North American Environmental History
HISTORY 345, ICS 340, PUBPOL 278

Attributes: EI, STS, CZ

Historical roles of nature as a cultural construct and a set of biological relationships in shaping human choices in North America, from colonial times to the present. Special attention to historicalorigins of contemporary environmental politics, including the origins of wilderness; environmental justice movements; the changing politics of food, animal rights, and pollution; and tragedies of the commons, and the ethical challenges posed by global warming and population growth.

Theory and Practice of Sustainability
ENVIRON 245, SUSTAIN 245

Attributes: EI, R, STS, NS, SS

Theories and practices of sustainability explored with application to the campus environment, including economic, social and environmental factors, and a local to global reach. The Duke campus is used as a case study to illustrate institutional practices including building design and operations, utility supply and consumption, carbon offsets design and calculation, transportation, water, sustainability education and communication, behavior change, waste production and recycling, and procurement. In a service-learning project, students might perform sustainability inventories and cost/benefit analyses, or gather behavior change data.

Graduate and Professional

Air Pollution Engineering
CEE 575

Introduction to air pollutants. Upon completion, students will have a knowledge of which air pollutants are of concern, their source, fate, atmospheric transport and transformation and policies developed to help manage the problem. Topics include: air pollutants of importance, air pollution impacts, sources of air pollutants, atmospheric transport (including dispersion and deposition), atmospheric chemistry, aerosol chemistry and physics, control strategy development and air pollution management. Additionally, the course covers indoor air pollution with an emphasis on issues related to airborne viral disease emission, transport, and infection.

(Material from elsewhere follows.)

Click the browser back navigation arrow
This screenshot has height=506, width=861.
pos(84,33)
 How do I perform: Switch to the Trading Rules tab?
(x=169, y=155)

Climate Change Economics and Policy
ENVIRON 640, PUBPOL 585

This course explores the economic characteristics of the climate change problem, assesses national and international policy design and implementation issues, and surveys the economic tools necessary to evaluate climate change policies. Discussion-oriented requiring high degree of student participation. Courseobjectives are increased comprehension of economic aspects of climate change and ability to apply tools of economic analysis to climate policy and the responses of firms and households to it. Course designed for graduate and advanced undergraduate students.

Conversations on Decolonization and the Climate Crisis
AAAS 611S

Decolonization and the Climate Crisis seeks to explore the linkages among three pivotal and simultaneously occurring catastrophes—criminality, displacement, pandemics—toward developing a set of principles regarding decolonization as an ethical approach to climate change. The class in operation with an FHI lab will view climate justice from the point of view of historical faultlines, exploring the socioeconomic and political machinery that produce these projects of disaster in the first place.

EDGE Seminar Series 2
ENRGYENV 629

The EDGE Seminar on Energy & Environment gives students a unique opportunity to learn about today’s most important energy and environment industry issues directly from senior business executives. Students have a chance to engage in candid conversations in a small-group setting with influential industry leaders. The seminars are designed to present a variety of energy and environment perspectives and cover topics ranging from global energy market economics and finance, to corporate sustainability, energy system transformation, and clean-tech commercialization and entrepreneurship.

Hope for Creation?: An Exilic Perspective
PREACHING 783, NEWTEST 783, OLDTEST 783

This course explores strategies for careful exegesis and preaching in view of climate crisis.